• [Exercise] Could you reproduce all of the data below, replacing "magnifier" with "magnifying glass" and changing nothing else, but leaving out the pictures?

• [Material provided]
··········

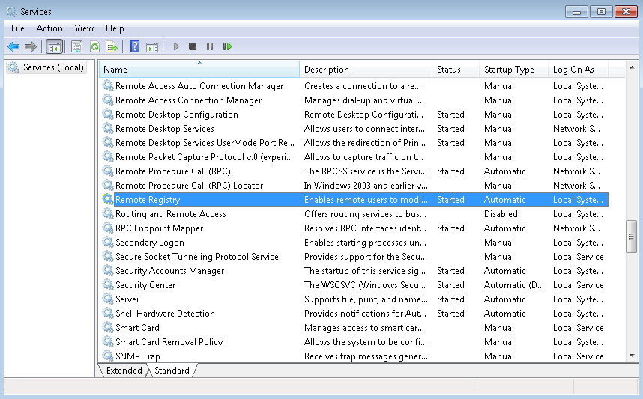Click gear icon beside SNMP Trap service

(x=107, y=356)
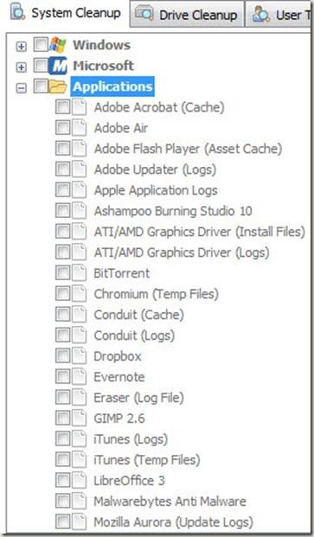Open the User tab
The width and height of the screenshot is (314, 537).
pyautogui.click(x=279, y=14)
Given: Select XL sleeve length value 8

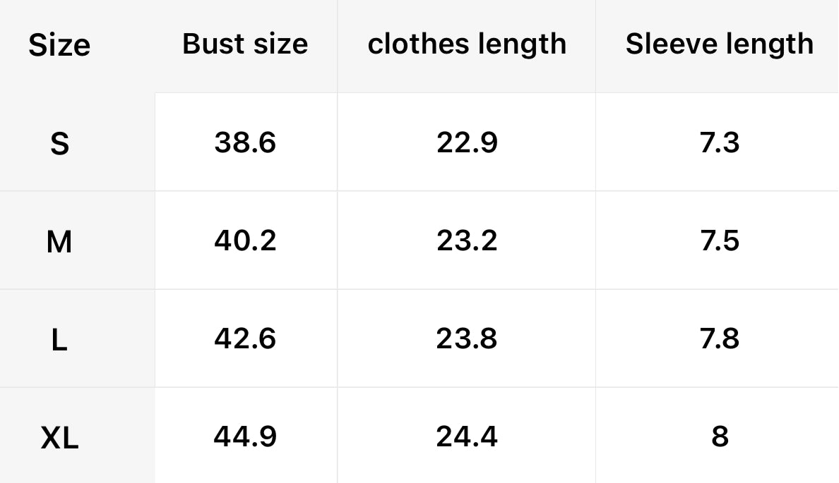Looking at the screenshot, I should [720, 437].
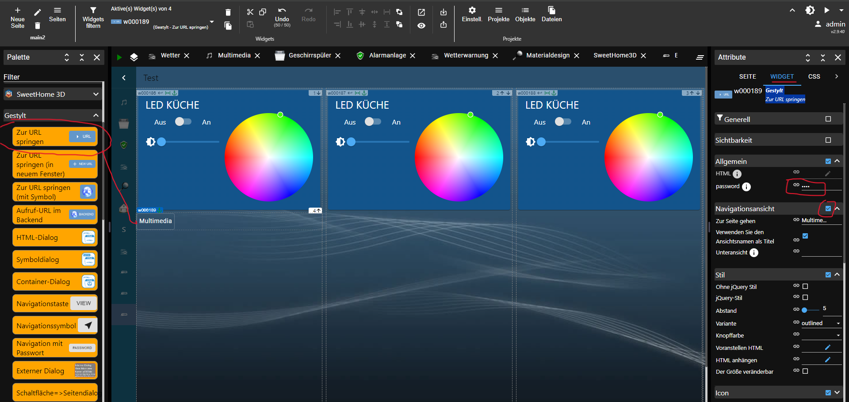The width and height of the screenshot is (849, 402).
Task: Toggle the dark/light theme icon
Action: [x=810, y=10]
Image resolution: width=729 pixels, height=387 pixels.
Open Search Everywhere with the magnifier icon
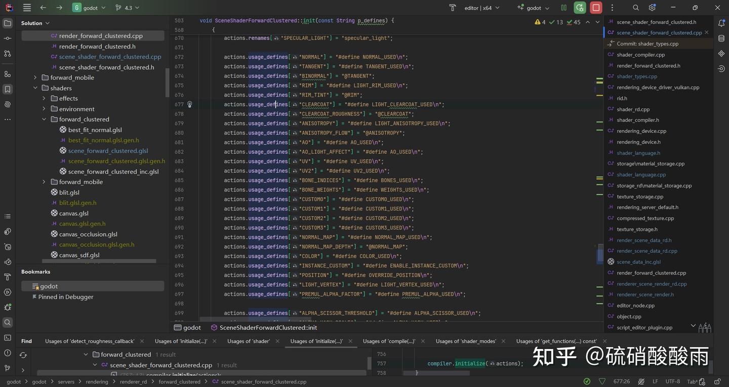(636, 8)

··········

• [Answer]
Click gear icon beside SNMP Trap service

(x=107, y=356)
Open the User tab
The width and height of the screenshot is (314, 537).
pyautogui.click(x=279, y=14)
Given: Select XL sleeve length value 8

Looking at the screenshot, I should [720, 437].
The width and height of the screenshot is (849, 402).
Task: Toggle the dark/light theme icon
Action: [x=810, y=10]
Image resolution: width=729 pixels, height=387 pixels.
Open Search Everywhere with the magnifying glass icon
(636, 8)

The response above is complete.